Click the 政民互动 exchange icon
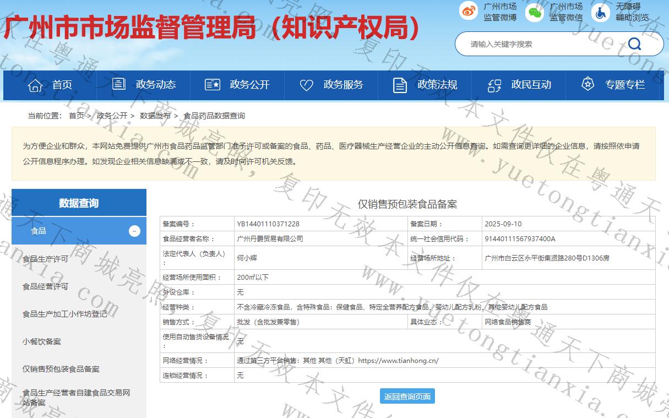The image size is (669, 418). 494,85
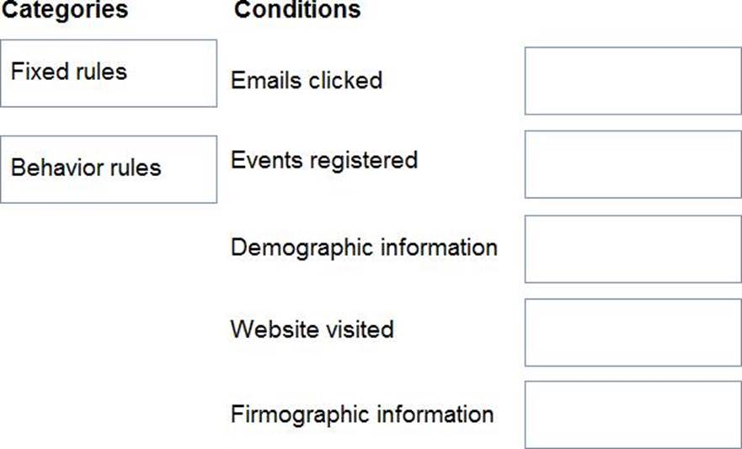Screen dimensions: 742x449
Task: Click the Conditions heading
Action: 296,10
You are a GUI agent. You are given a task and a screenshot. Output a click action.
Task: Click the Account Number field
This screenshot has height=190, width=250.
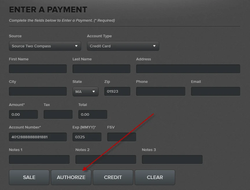pyautogui.click(x=38, y=137)
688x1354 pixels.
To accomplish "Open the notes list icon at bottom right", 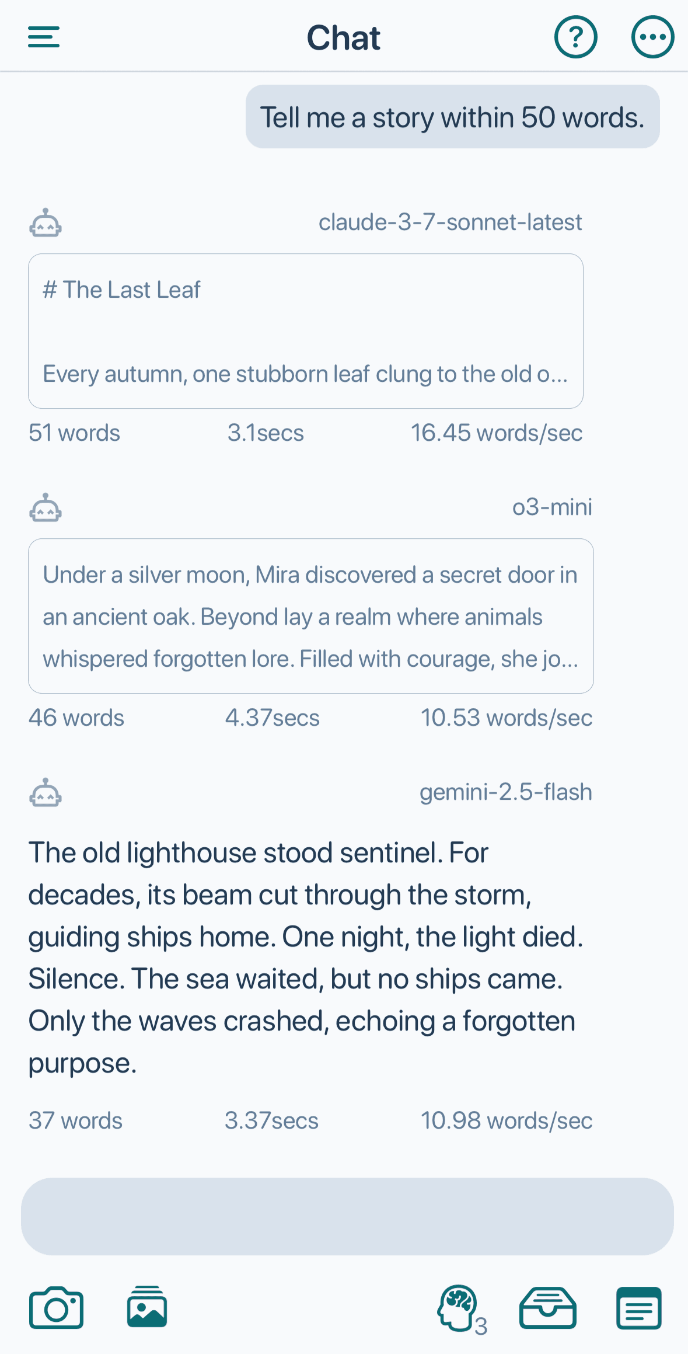I will pyautogui.click(x=639, y=1308).
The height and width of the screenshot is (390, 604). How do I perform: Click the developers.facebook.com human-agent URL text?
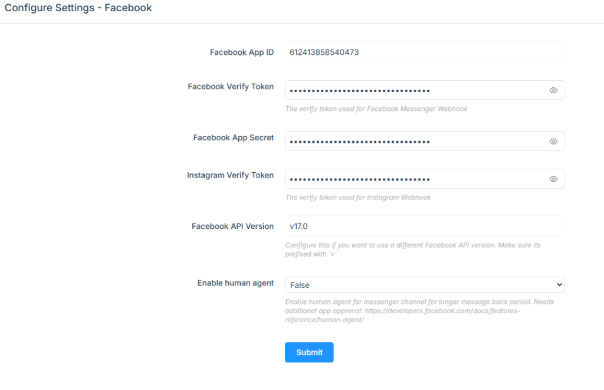coord(402,315)
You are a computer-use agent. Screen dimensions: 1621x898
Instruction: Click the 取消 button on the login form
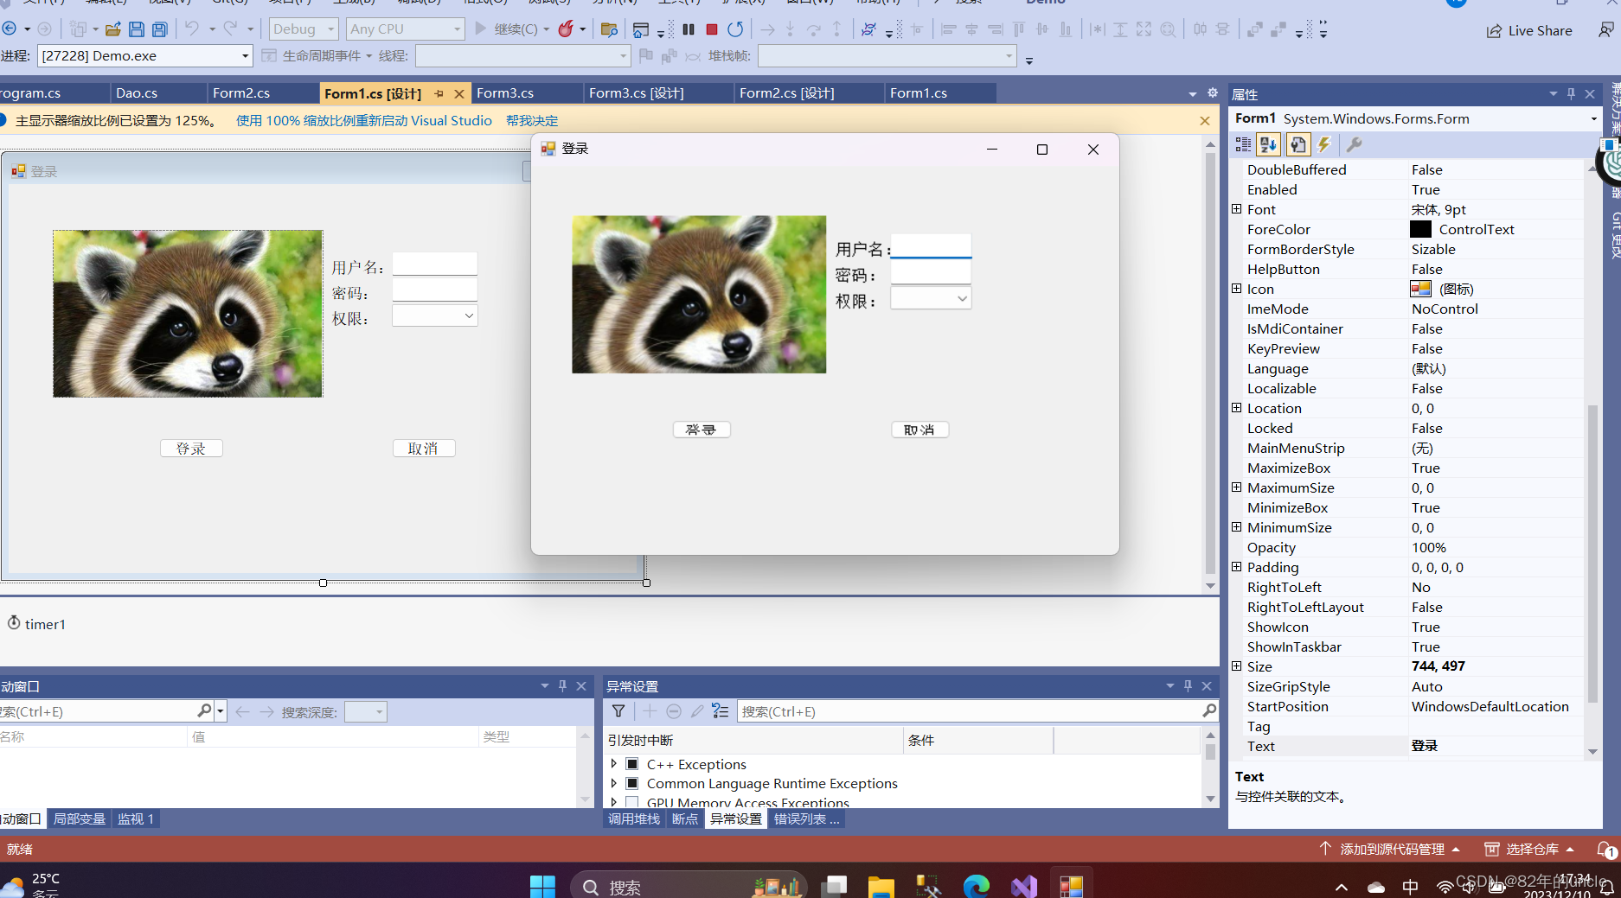919,429
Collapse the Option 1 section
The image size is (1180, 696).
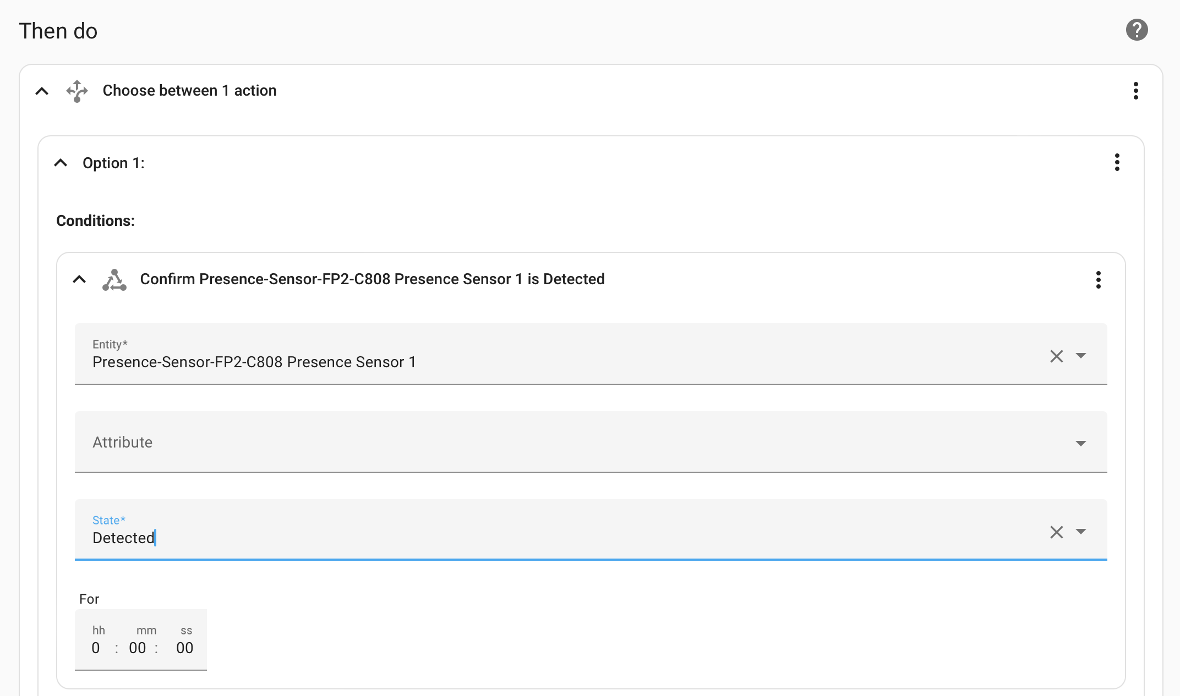[61, 163]
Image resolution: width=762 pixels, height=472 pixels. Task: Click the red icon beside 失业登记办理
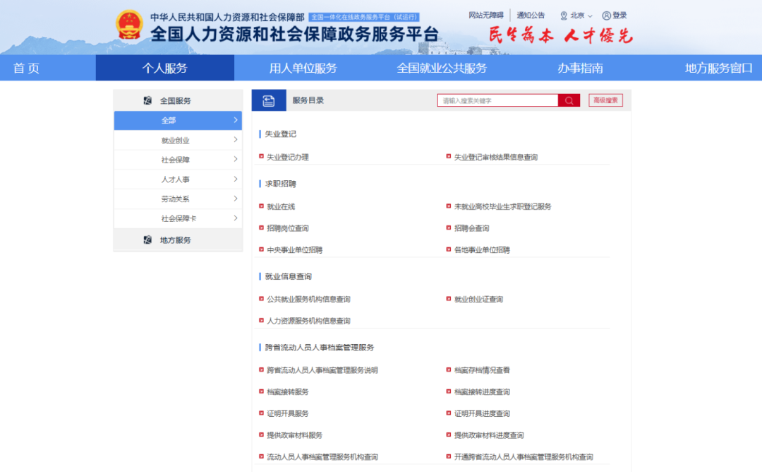pyautogui.click(x=265, y=157)
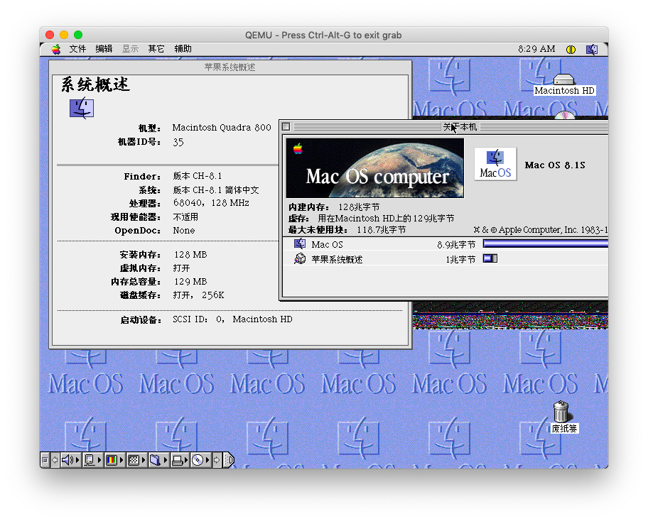
Task: Select the monitor resolution icon in the Control Strip
Action: tap(90, 460)
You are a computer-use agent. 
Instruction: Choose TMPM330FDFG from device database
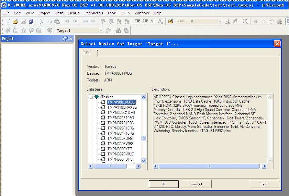pos(120,139)
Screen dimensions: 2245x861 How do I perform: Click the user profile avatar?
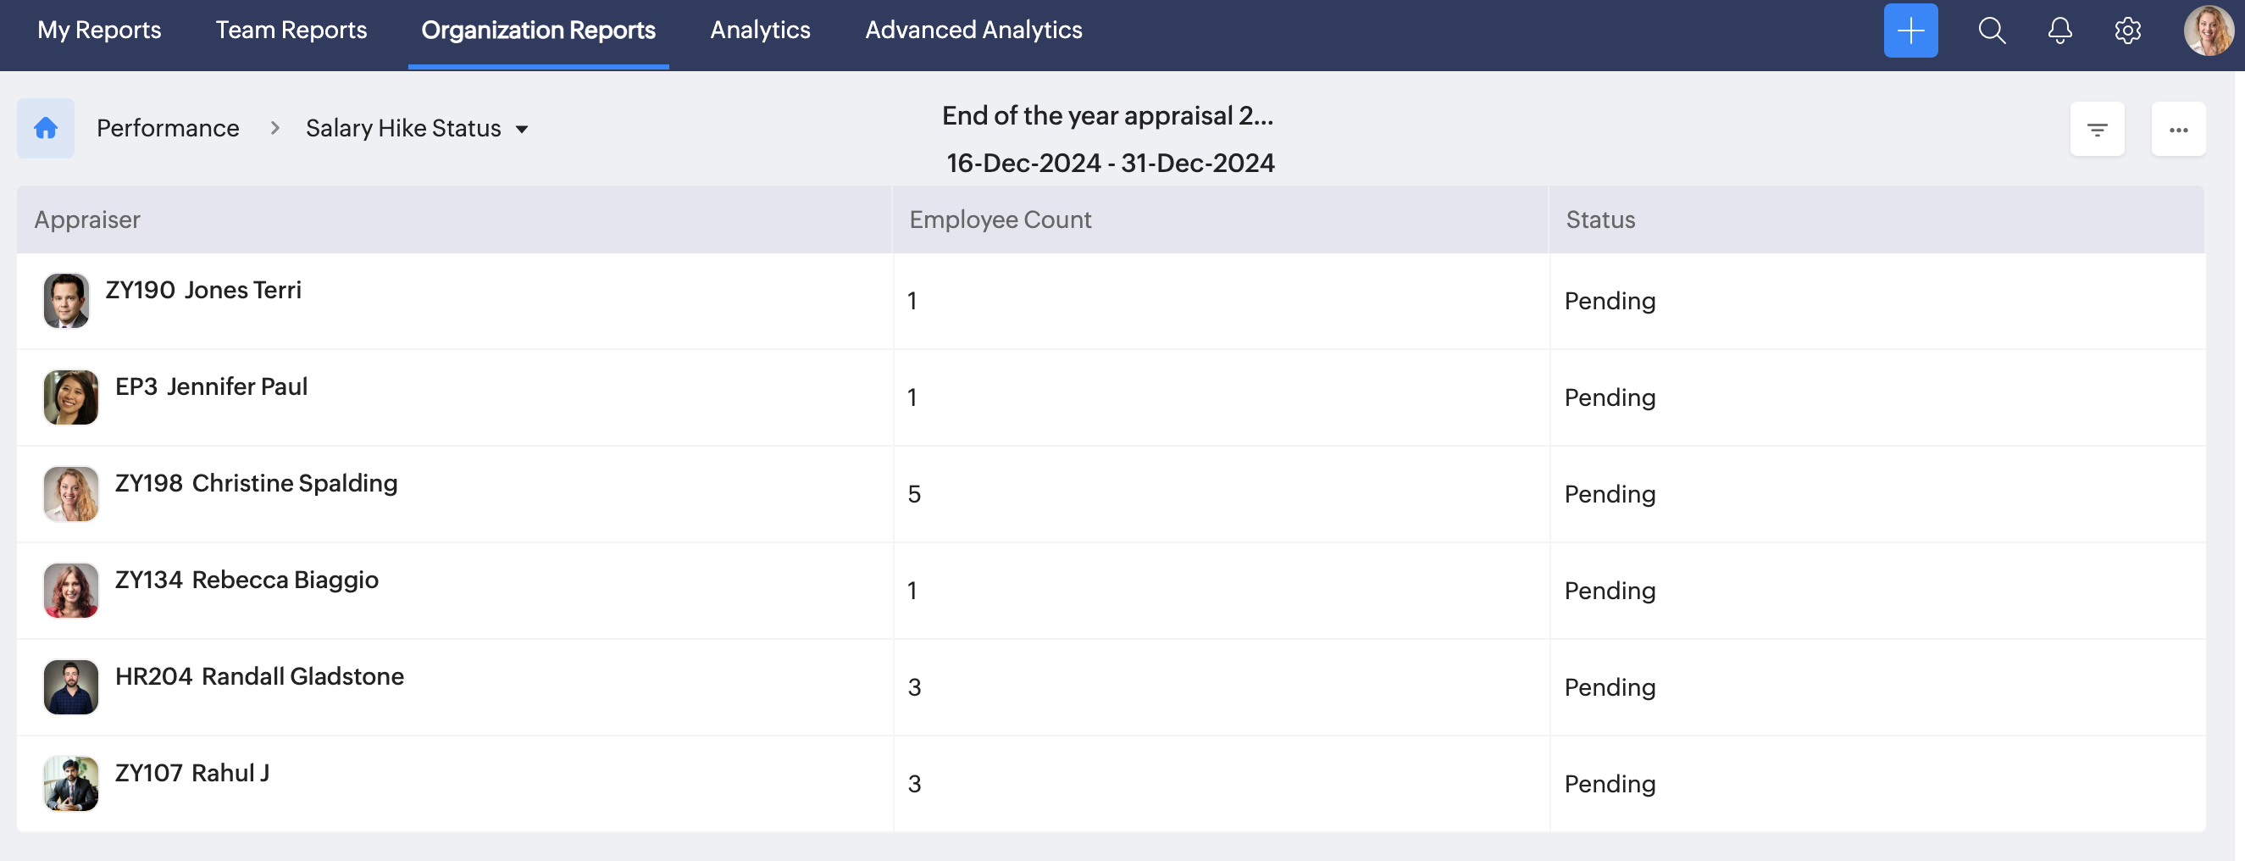pyautogui.click(x=2208, y=31)
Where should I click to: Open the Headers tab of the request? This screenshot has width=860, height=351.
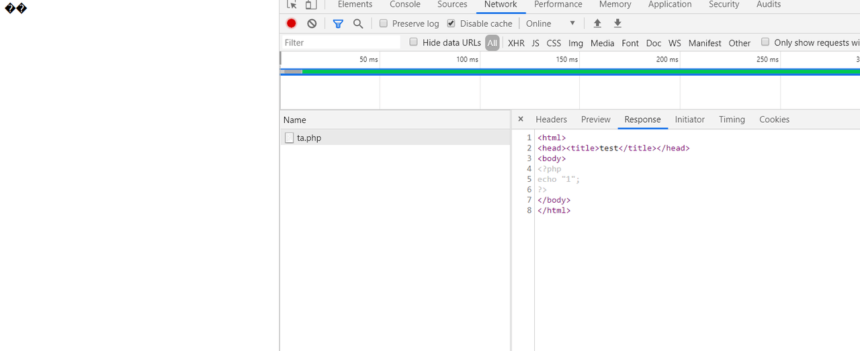pos(551,119)
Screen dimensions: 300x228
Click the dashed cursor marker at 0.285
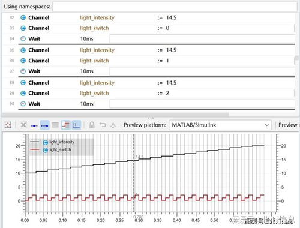tap(133, 173)
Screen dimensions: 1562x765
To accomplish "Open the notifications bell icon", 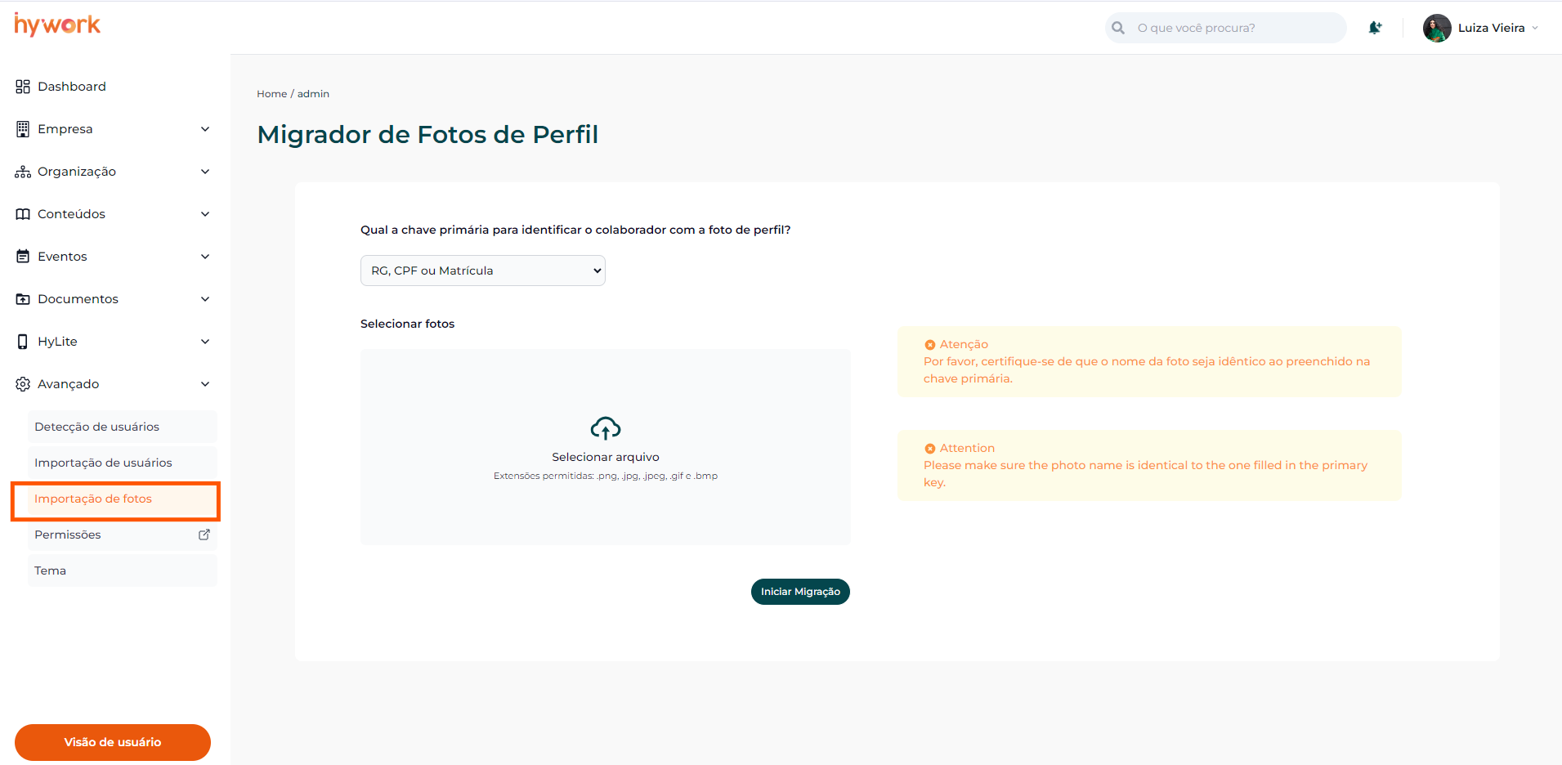I will [x=1375, y=28].
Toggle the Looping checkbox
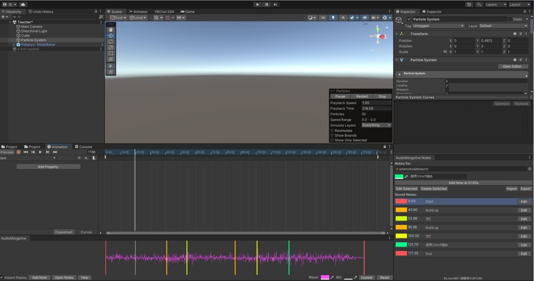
------------
> **WRITTEN INSTRUCTION**:
Rewrite the records starting at the line containing "Screen dimensions: 2245x861" and ending at the line containing "tap(133, 173)", substituting "dotted" for "dashed" and leaving all else unchanged. Omit the pictures from your answer.

> **WORKED SOLUTION**:
Screen dimensions: 2245x861 How do I perform: Click the user profile avatar?
pyautogui.click(x=2208, y=31)
Where should I click to: Open the Headers tab of the request? This screenshot has width=860, height=351.
pos(551,119)
Screen dimensions: 300x228
Click the dotted cursor marker at 0.285
tap(133, 173)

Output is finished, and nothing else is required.